*TASK ITEM:*
How many lines below contain the word "target"? Answer with that number alone.

╭─ DATA FOR THIS EXERCISE

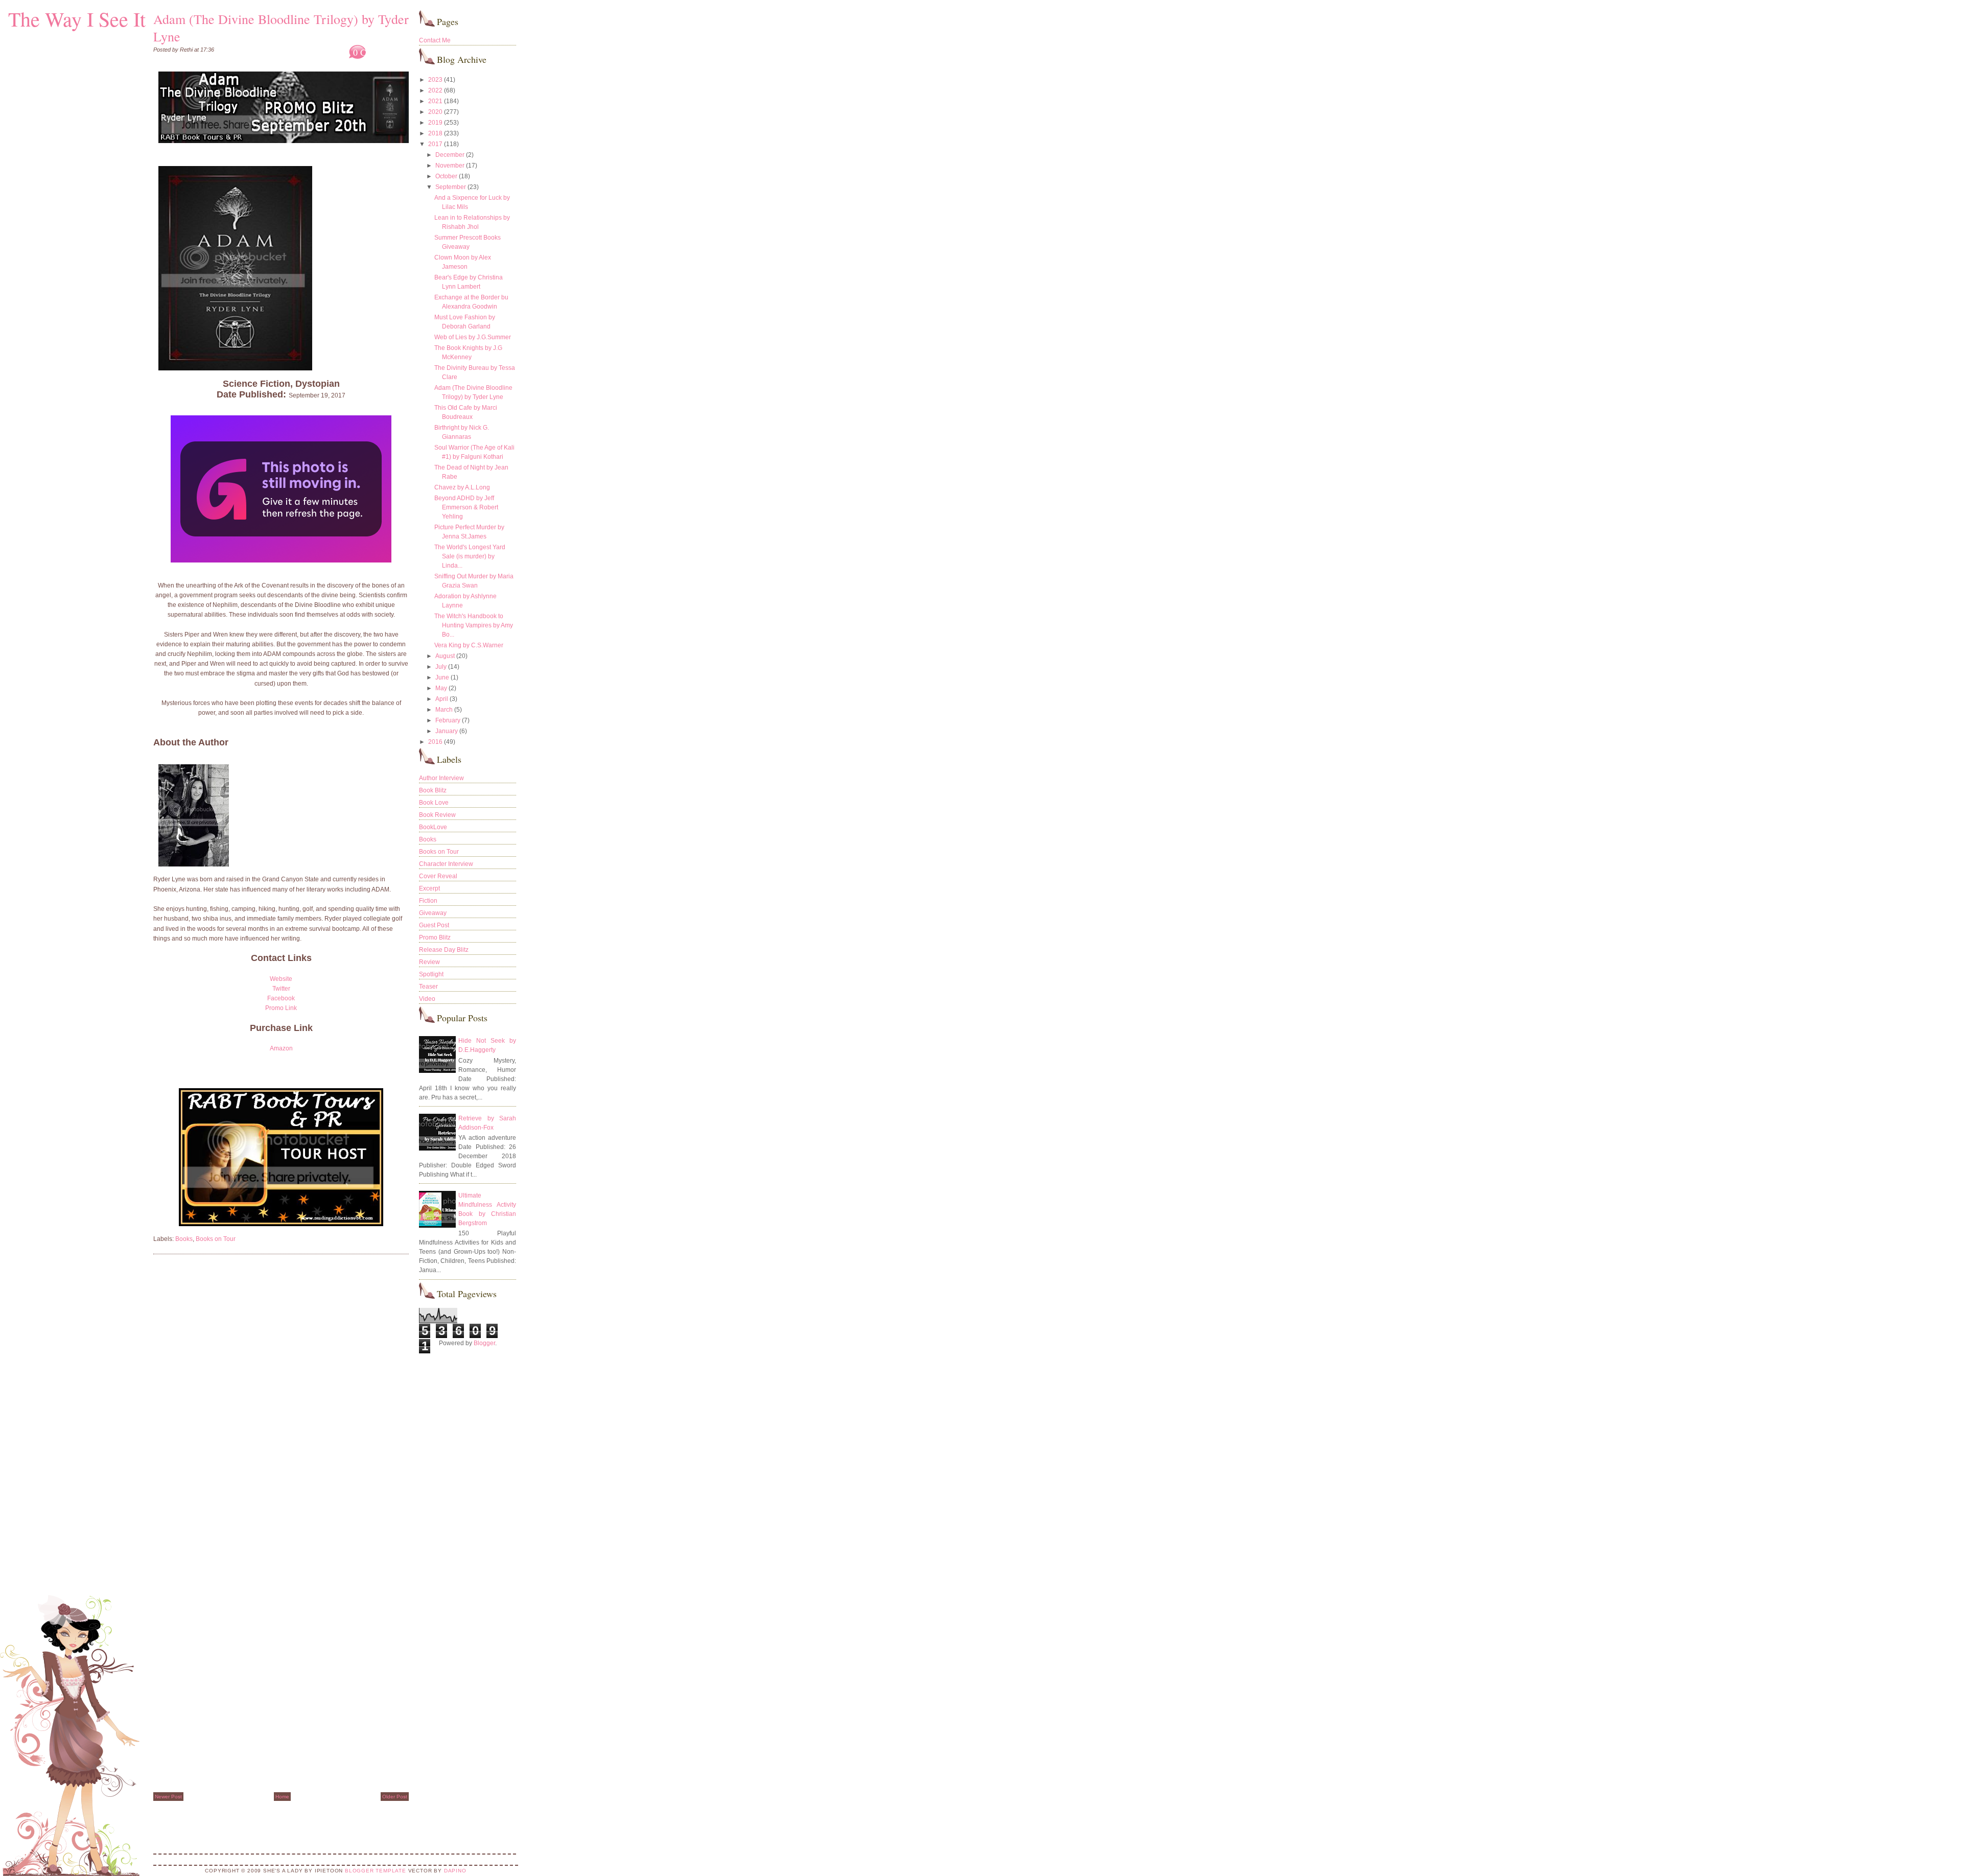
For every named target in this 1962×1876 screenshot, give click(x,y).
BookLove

╰─
╭─ DATA FOR THIS EXERCISE

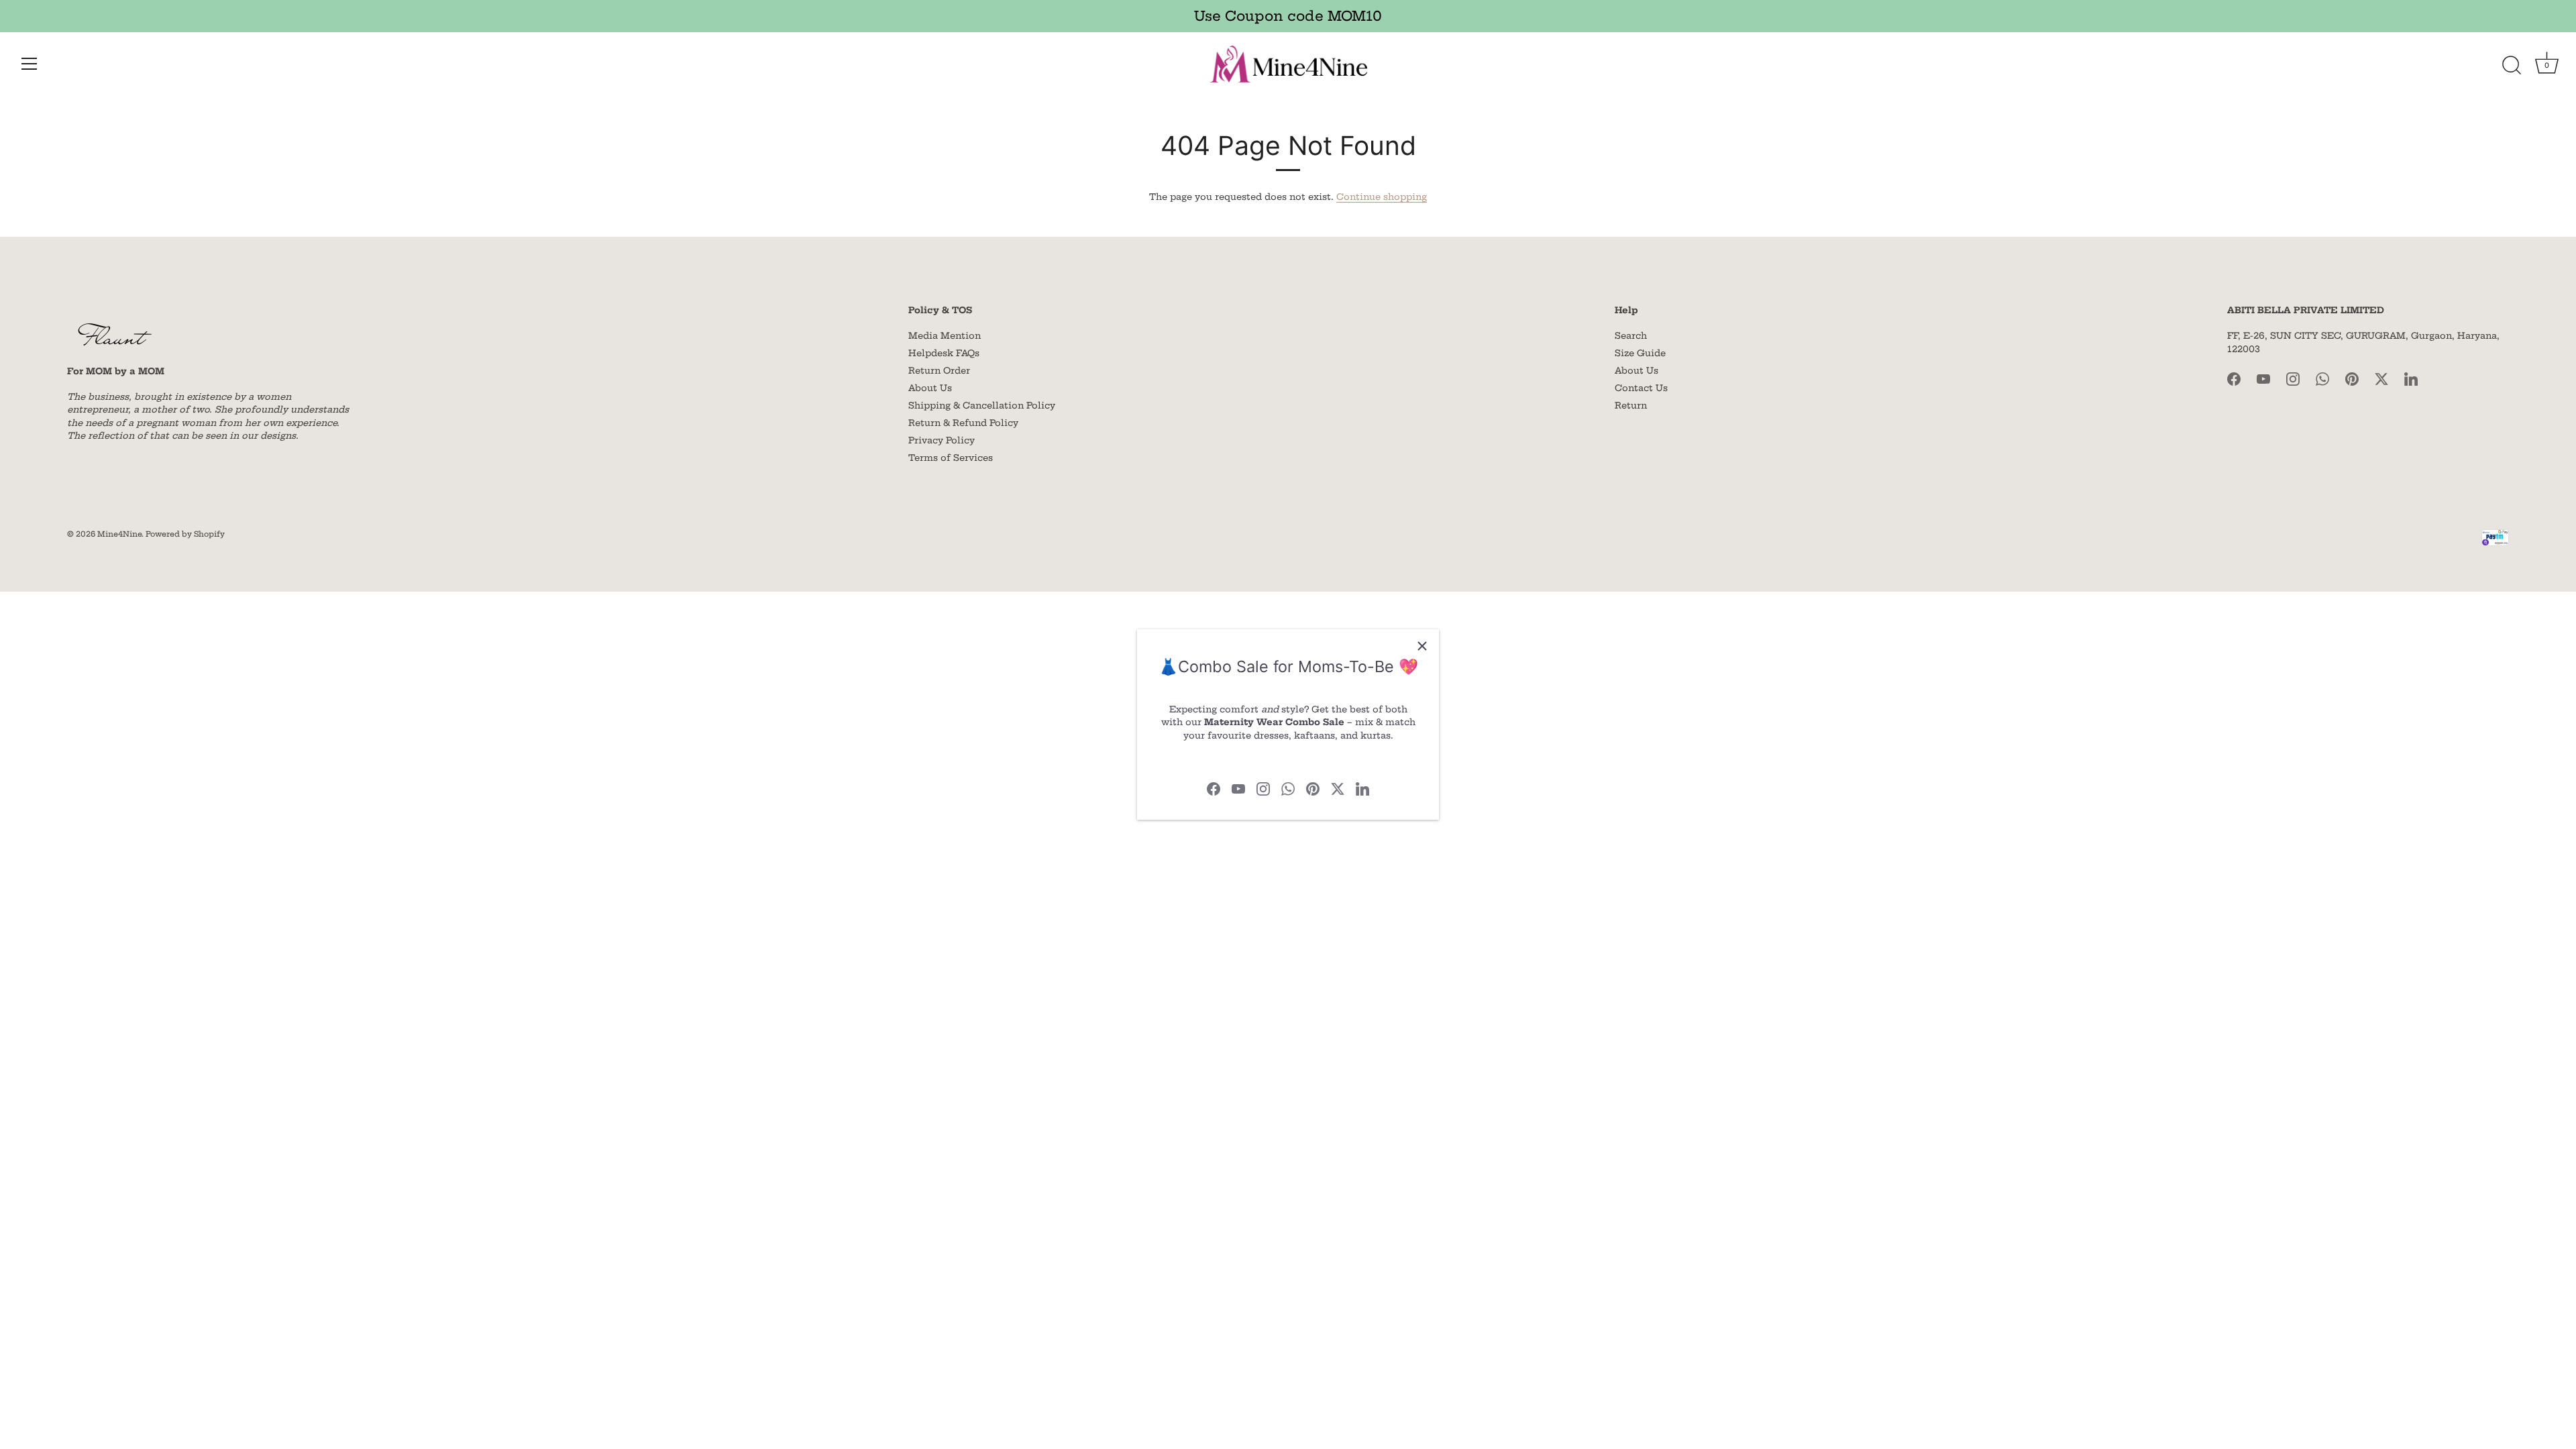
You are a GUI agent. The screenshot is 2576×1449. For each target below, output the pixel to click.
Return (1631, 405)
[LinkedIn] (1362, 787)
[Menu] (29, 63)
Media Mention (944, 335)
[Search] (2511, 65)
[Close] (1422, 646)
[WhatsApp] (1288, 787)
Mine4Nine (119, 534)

╰─

*RESULT OF THIS EXERCISE:*
2